When you sit down to interview a CEO considered a turnaround specialist, or one who has the word transformational attached to his name, you might not expect  the conversation to turn to tattoos, nose studs and nail polish.

Betts_at_store

John Betts visiting one of McDonald’s 1,400 restaurants in Canada.

But when young McDonald’s Canada crew members told John Betts they’d be happier if they could look like themselves at work, the CEO and president studied the personal style of workers at other Canadian companies.

“You see all that stuff in retail, why should we ask an employee to take the stud out of his ear or the girl to take that thing out of her nose? Why should we ask them to do that just to work a shift at McDonald’s?”  Betts said during a telephone interview. “It’s so old-fashioned.”

He decided it was time for the McDonald’s Canada dress code to change, and he spent six months getting store owners and the corporate team to agree.

“Our employees should be able to look and feel like the customers they wait on,” he said.

Actively listening to his 85,000 employees and being willing to change the status quo has helped Betts re-energize the fast food company after market share dipped to an all-time low of 14.7 percent in 2008. Though they wouldn’t share an exact number, six years later, McDonald’s Canada has seen a “significant” jump in market share, thanks to new programs that have engaged both customers and employees.

Betts will share more about how to engage and communicate on a large scale during a keynote 9 June at the IABC World Conference in Toronto.

“I get a lot of credit for what goes on here, but I look at myself as a creator of the environment we operate in,” Betts said.

“Everybody talks about the customer first. Yeah, but you know what? The customer first doesn’t matter if your employees aren’t engaged and desirous of making the change,” he said. “So I put them at the same level.  I think they’re both critically important.”

Other CEOs and boards might do well to take note:  A 2013 joint study that included the Stanford Graduate School of Business found that most CEOs were so focused on the bottom line, they spent little time on developing crucial people skills that create engagement like listening, conflict management or mentoring.

Perhaps Betts is so willing to listen to store employees because he remembers what it’s like to be one of them. He started his career with McDonald’s more than 40 years ago, toasting buns and putting ketchup on burgers at a store in New York state.

Betts, who accepted the Toronto CEO Award of Excellence in Public Relations from the Canadian Public Relations Society and the Marketing Hall of Legends in early 2014, said he always mentions his crew whenever he tells the McDonald’s Canada story.

“Those are the people that represent the brand every day for 2.5 million customers. That’s the brand. It’s not the owners, it’s not me, it’s the person at the counter or the drive-through,” Betts said.  “When I go to do a media thing, I talk about customers and employees at the same time. They love to hear that stuff and they love to hear that they’re part of the solution.”

When Betts became CEO, he set out for three months to talk to operators in every region of the country.
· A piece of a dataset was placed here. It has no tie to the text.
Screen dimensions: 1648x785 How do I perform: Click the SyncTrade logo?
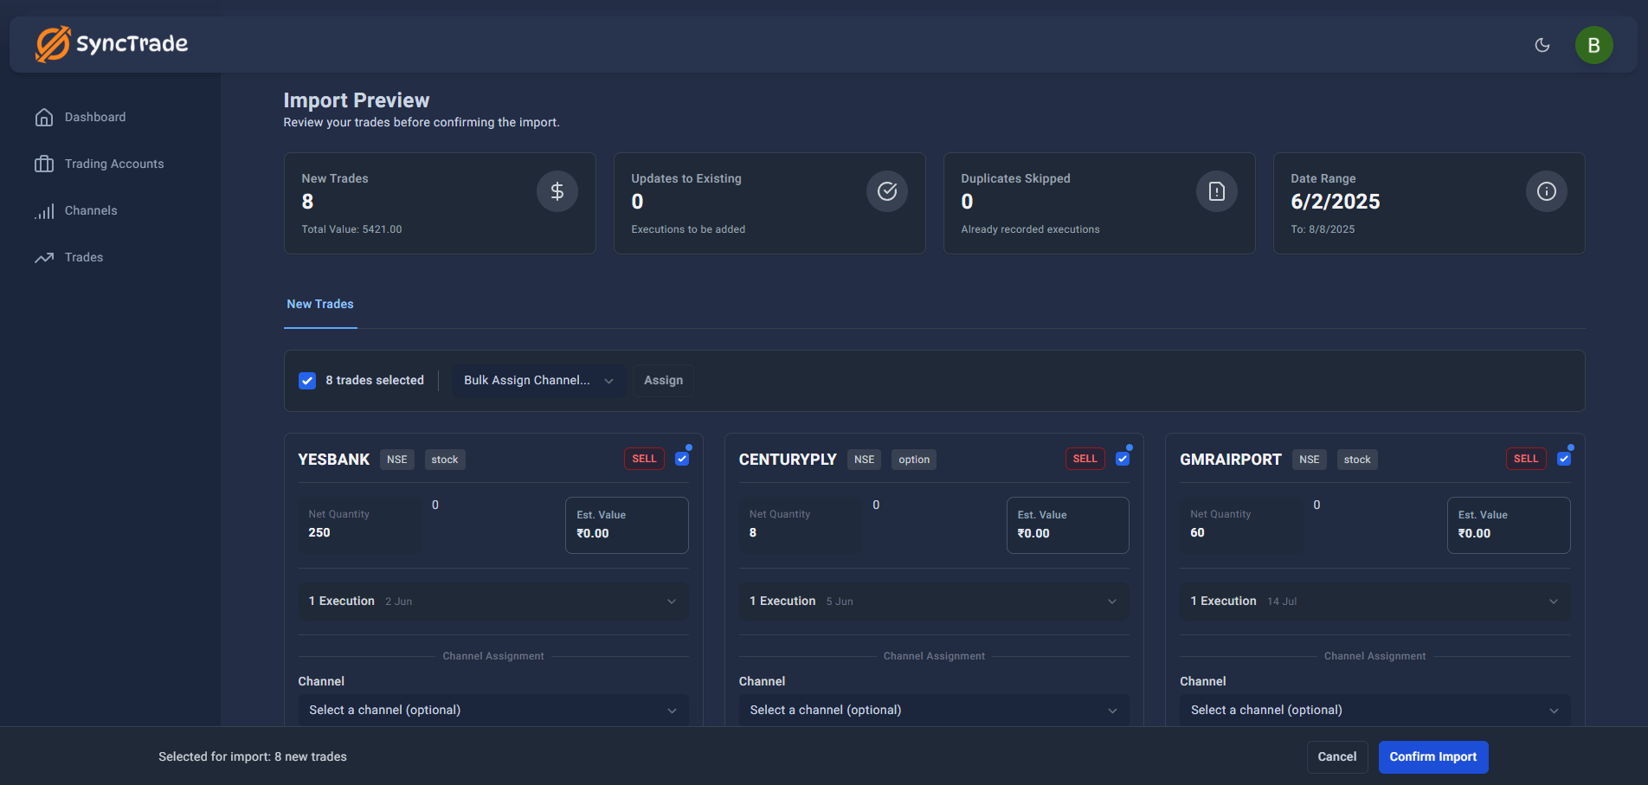click(112, 43)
He learned that since 1967, McDonald’s Canada store marketing had been funded and executed region by region, with some stores spending less than the 4 percent standard. The result was a patchwork quilt of underfunded marketing programs that weren’t getting much attention from customers.  Betts appointed an owner operator to help him institute a new marketing program, and make sure every store was contributing the same amount.

“We got the marketing funding consistent across the country for the first time ever,” Betts said. “It put all our operators on a level playing field and it gave us a lot of marketing muscle. And that was really the beginning of the turnaround.
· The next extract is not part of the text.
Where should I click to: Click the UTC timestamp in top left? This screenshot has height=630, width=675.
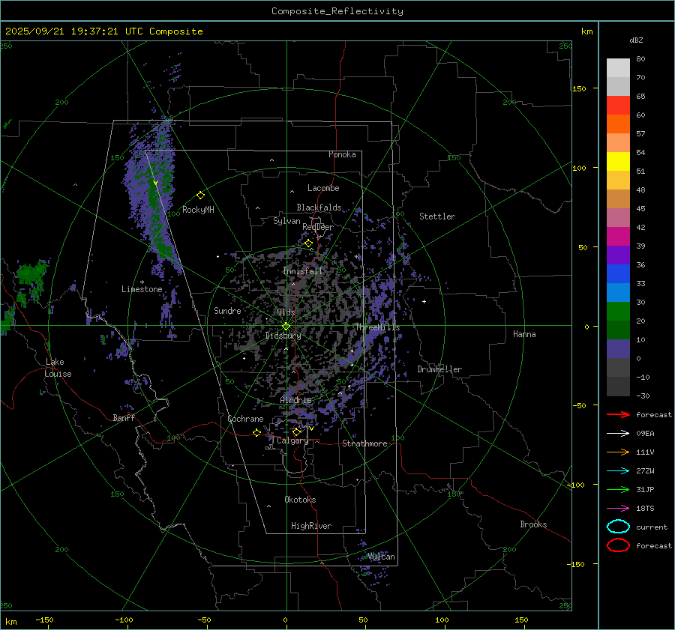point(104,31)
“I engaged, I collaborated with the operators and then we got into igniting and transforming,” he said, referring to the theme for the 2014 World Conference. “You have to ignite before you can transform.”
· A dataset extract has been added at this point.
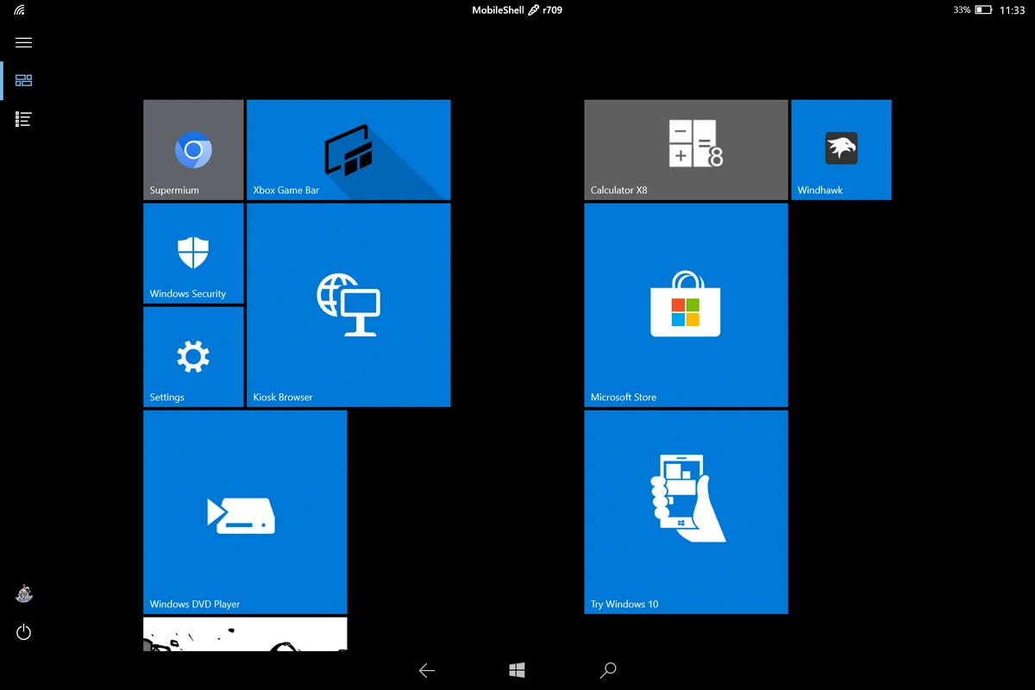Tap the back arrow on navigation bar
Image resolution: width=1035 pixels, height=690 pixels.
(427, 670)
He’s learned from many people over the past 45 years, but credits Rob Doran, then a McDonald’s senior vice president zone manager, for teaching him how to motivate a team.

“He taught me about the power of collaboration and listening to operators and the engagement of them in the solution we were trying to achieve,” says Betts. “I’ve managed to put my own little stamp on it over the years and continued to learn from other people.”